Hedge funds fell for the fourth consecutive month in September, down 0.58%. However, that’s still outperforming underlying markets represented by the MSCI AC World Index All Core, which declined 3.60% during the month, according to the Eurekahedge Report.
Here are some highlights from the report.
- Hedge fund assets under management increased by US$91.0 billion in the first nine months of 2015, with US$69.0 billion of investor inflows accounting for more than half of this gain.
- On a year-to-date basis, hedge funds are up 0.62%, which compares with a gain of 3.85% seen over the same period last year. Also, 42% of the hedge funds reporting to Eurekahedge have posted negative year-to-date returns, almost 13% higher compared to the same period last year.

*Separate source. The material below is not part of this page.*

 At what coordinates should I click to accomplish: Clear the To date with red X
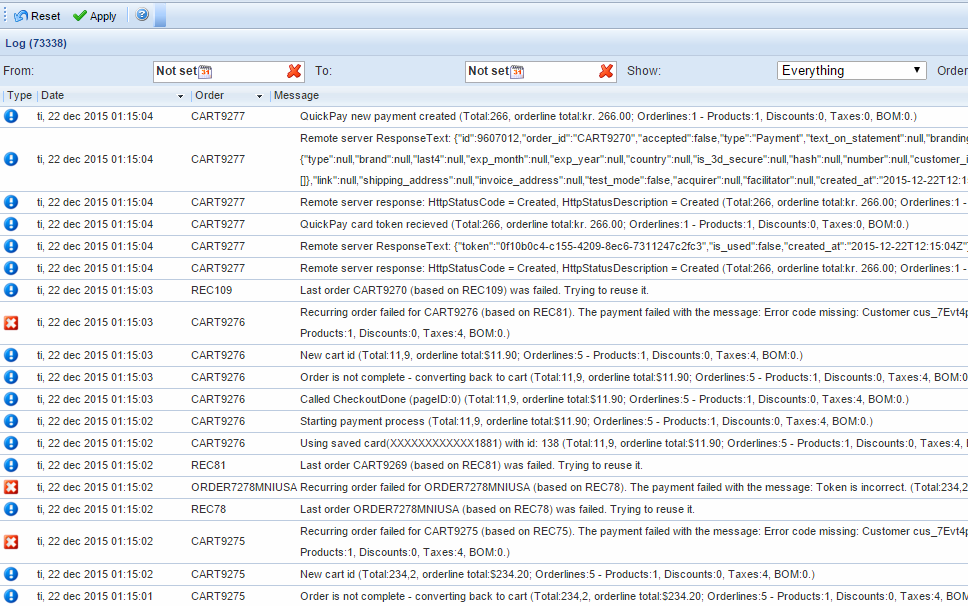(607, 71)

- Asia ex-Japan was the best performing regional mandate during the month — up 0.67%, with Greater China mandated hedge funds gaining 1.26% over the same period.
- North American hedge funds post their fourth consecutive month of losses bringing their year-to-date returns into negative territory, down 1.31%.
- CTA/managed futures, long/short equity and multi-strategy hedge funds lead in terms of investor inflows recording US$27.5 billion, US$23.1 billion and US$15.81 billion respectively as of September 2015 year-to-date.
- Among developed market mandates, Australia/New Zealand, Japan and Europe mandated hedge funds lead with gains of 7.37%, 3.42% and 3.17% respectively as of 2015 year-to-date.